Department of Urology, School of Medicine, Keio University, Tokyo, Japan Background Conventional therapy for renal cell carcinoma using interferon (IFN) has shown limited antitumor action. The purpose of our study was to investigate synergistic antitumor effects of IFN and 5‐fluorouracil (5‐FU), and to elucidate the mechanisms of interaction between the 2 agents in mice. Methods Antitumor effects and biochemical modulation of murine IFN‐α/β and 5‐FU were determined against the murine renal cell carcinoma cell line, Renca, in vivo. The activity of thymidylate synthetase and thymidine kinase was measured using cytosolic extracts of the tumors. Results Combination treatment with IFN‐α/β and 5‐FU produced a significant enhancement of growth inhibition against Renca tumor. Treatment with 5‐FU resulted in a 2.7‐fold increase in the total amount of thymidylate synthetase and an 11.6‐fold increase in the thymidylate synthetase inhibition rate, while the administration of IFN‐α/β did not significantly reduce the 5‐FU‐induced increase in thymidylate synthetase.

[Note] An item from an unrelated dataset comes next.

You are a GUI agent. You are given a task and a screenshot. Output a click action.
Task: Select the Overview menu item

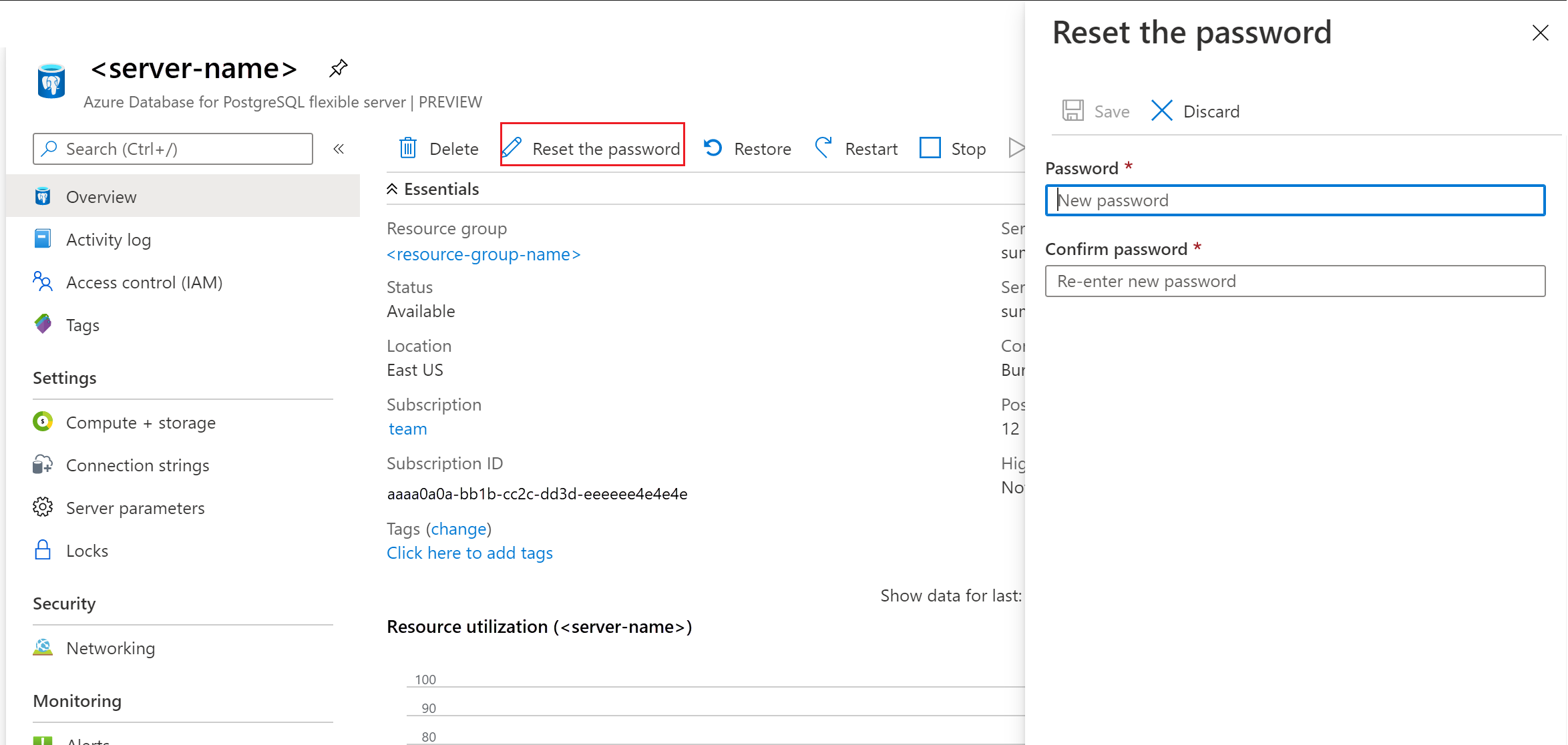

The administration of IFN‐α/β decreased thymidine kinase activity to 65.5% maximally, compared with that in the control mice or the mice treated with 5‐FU. Conclusions The reduction of thymidine kinase caused by treating the mice with IFN‐α/β changes the utilization of exogenous thymidine for DNA synthesis, and may represent the mechanism of the additive antitumor effect of the 2 agents, through the suppression of the salvage pathway for deoxythymidine monophosphate induction.